1億円プロジェクトで歌手デビューも…喫茶店でバイト三昧だった井上あずみ「ジブリの名曲」と出合い運命をたぐり寄せて
宮崎駿監督と音楽監督をしていた高畑勲さんにはレコーディングスタジオで初めてお会いしました。「どんなふうに歌えばいいですか?」と聞いたら、「あなたの声そのままで大丈夫なんで」と言われてすごく安心した記憶があります。 試写会で映画を観て、映画の最後のほうにようやく自分の声が流れてきたとき、大きなスクリーンの前で感激しました。すごくうれしかったです。それまでいろいろ挫折してきたので「チャンスをようやく自分のものにできたな」と、この瞬間に実感しました。実は、それまで事前に「こういうことをやるんだ」と誰かに話すとうまくいかないことが多かったので、このときは誰にも言わなかったんですよ。そういうジンクスも効いたのかな(笑)。
■『さんぽ』をまさか自分で歌うことになるとは ── そして、ジブリ映画の主題歌『となりのトトロ』や『さんぽ』を歌うことにもなりましたね。 井上さん:ラピュタが終わった後に、レコード会社の方から新しい次の作品はふわふわとしたトトロというキャラクターが出てくるアニメなんだよって教えていただきました。「そうなんですね!今度は最初からまた何か関われたらうれしいです」というと「吉祥寺で制作しているからあいさつしに行く?」となって、ジブリのスタジオの一階にある喫茶店でご挨拶する運びに。『君をのせて』のレコーディングのときはゆっくり話せなかったのですが、宮崎駿監督が絵コンテを見せてくださって、「この話には、姉妹がいて心のきれいな人しか見えないもののけが出てくる。それがトトロなんだ」と。そこで初めて監督といろいろとお話ししました。
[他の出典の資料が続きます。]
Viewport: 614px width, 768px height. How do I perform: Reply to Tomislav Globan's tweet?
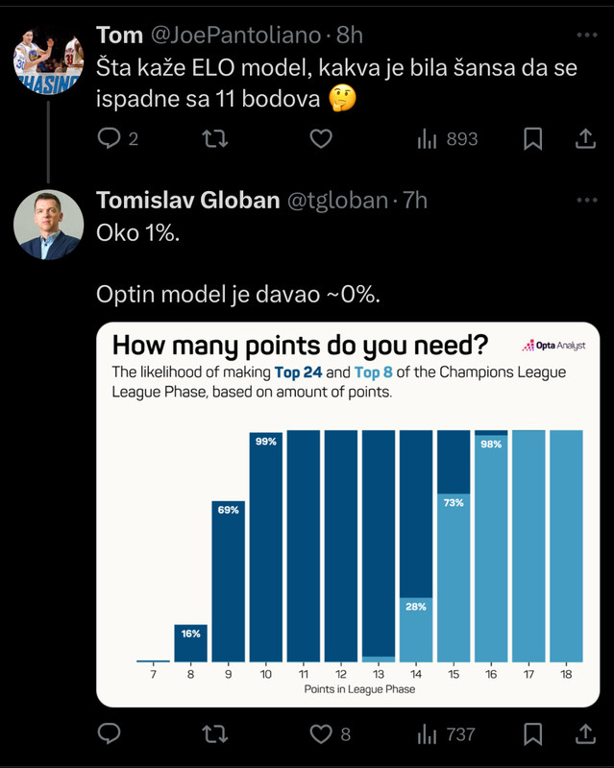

そんな流れで『となりのトトロ』を歌うことが決まったんです。
『さんぽ』は当初、杉並児童合唱団が歌うと決まっていたので、まさか自分が歌うことになるとは思いませんでした。当時も私は相変わらず喫茶店でアルバイト生活中で、連絡が来て「曲に歌詞を入れる前の段階だけど、女性の声で「ららら~♪」でいいから声入れのお手伝いしてくれない?」と頼まれたんです。「声が入っていたほうが歌詞も入れやすいから」と言われて、お手伝いすることになりました。歌詞が入り続いて「子どものお手本用に元気よく歌ってくれる?」と言われて、私も合唱団出身なので当時を思い出しながら歌いました。それがよかったみたいで。最終的にそれがそのまま映画やCDで使われることになったんです。